## Task description
Go through the material line by line. Say how many lines contain the word "Essentials", and give nothing more.

'''

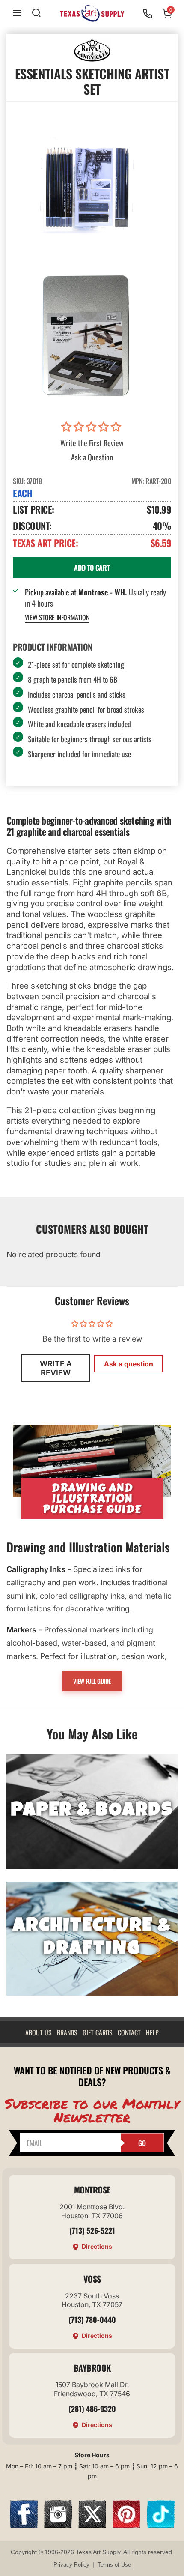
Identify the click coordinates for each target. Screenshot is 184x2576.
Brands (67, 2032)
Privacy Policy (71, 2564)
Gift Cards (98, 2032)
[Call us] (147, 13)
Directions (97, 2246)
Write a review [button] (56, 1368)
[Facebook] (24, 2525)
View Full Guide (92, 1680)
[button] (92, 427)
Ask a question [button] (128, 1364)
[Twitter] (92, 2525)
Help (152, 2032)
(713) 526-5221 (92, 2230)
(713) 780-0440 (92, 2319)
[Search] (36, 13)
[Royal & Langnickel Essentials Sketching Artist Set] (85, 334)
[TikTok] (161, 2525)
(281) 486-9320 (92, 2408)
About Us (38, 2032)
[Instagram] (58, 2525)
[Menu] (17, 13)
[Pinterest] (126, 2525)
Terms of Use (114, 2564)
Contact (129, 2032)
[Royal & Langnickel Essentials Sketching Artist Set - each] (85, 184)
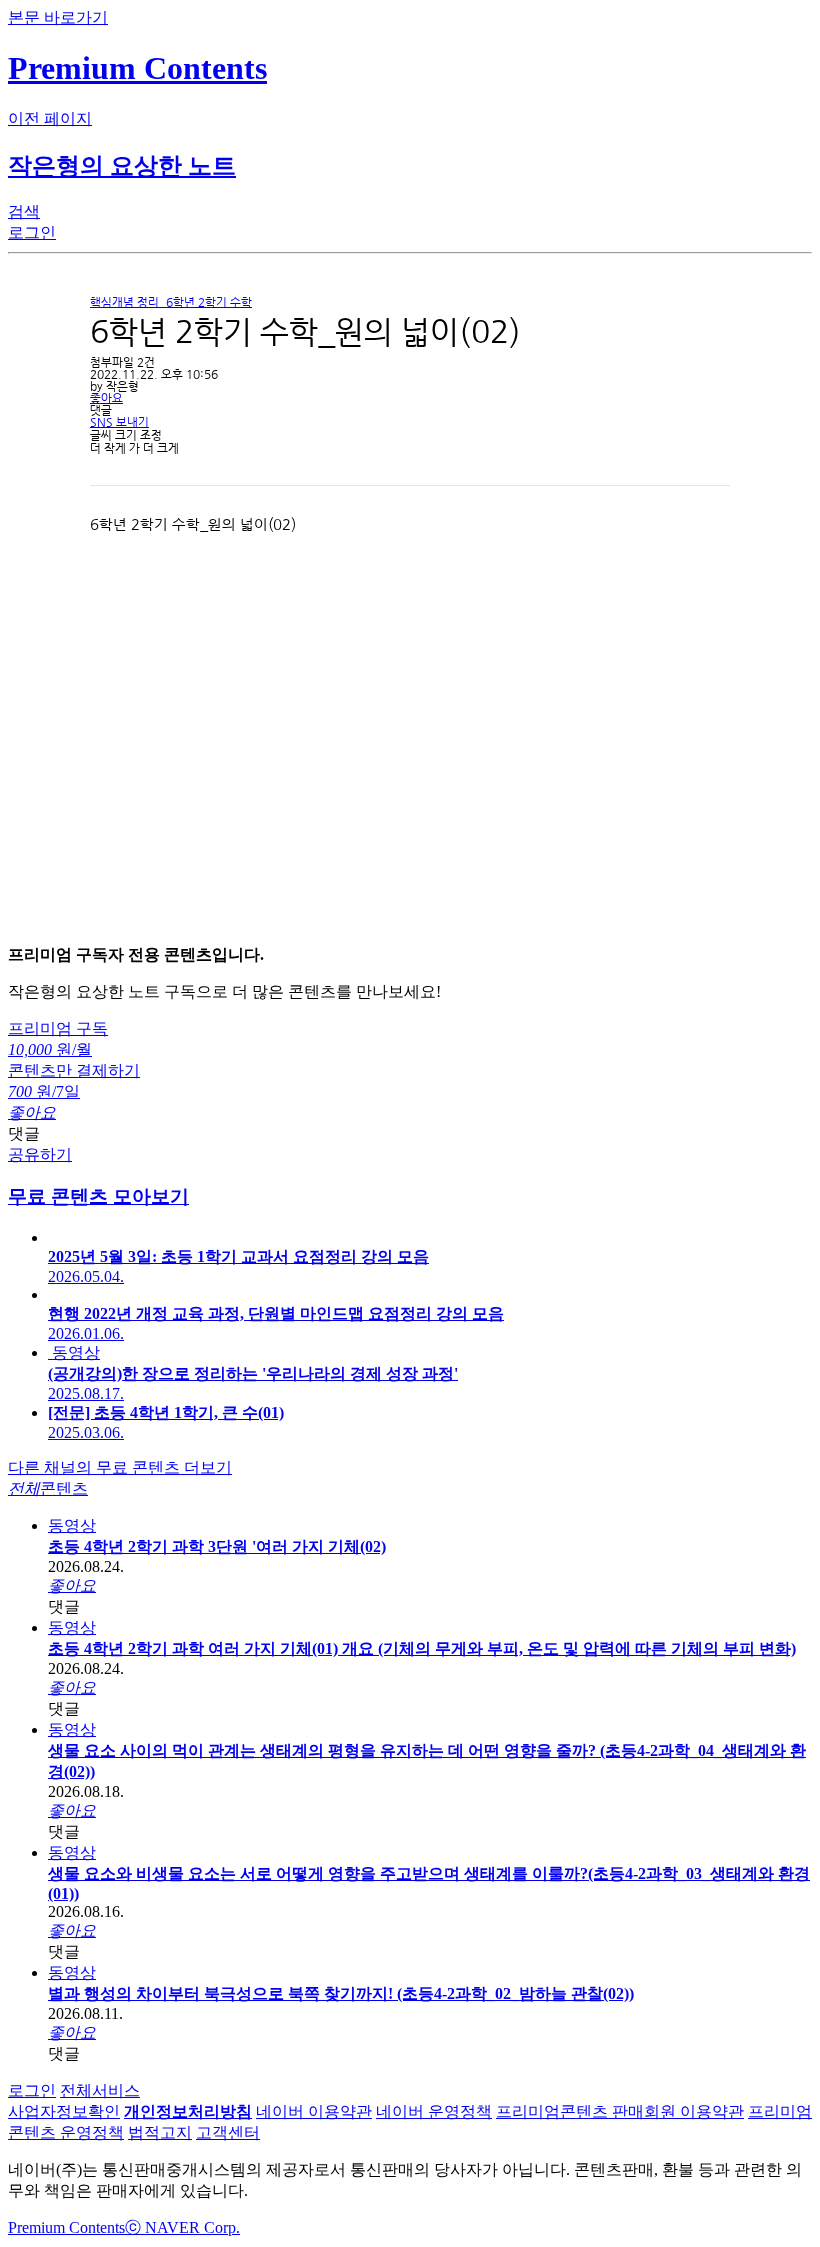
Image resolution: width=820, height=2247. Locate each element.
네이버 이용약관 (314, 2111)
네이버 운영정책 (434, 2111)
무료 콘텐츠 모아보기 (98, 1196)
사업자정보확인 (64, 2111)
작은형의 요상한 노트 (122, 166)
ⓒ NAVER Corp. (182, 2227)
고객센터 (228, 2132)
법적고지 (160, 2132)
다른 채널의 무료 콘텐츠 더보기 (120, 1467)
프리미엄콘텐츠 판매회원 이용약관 (620, 2111)
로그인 (32, 2090)
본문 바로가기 (58, 17)
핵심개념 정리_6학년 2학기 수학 (171, 302)
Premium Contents (66, 2227)
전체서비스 (100, 2090)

'''

## Answer for the task
2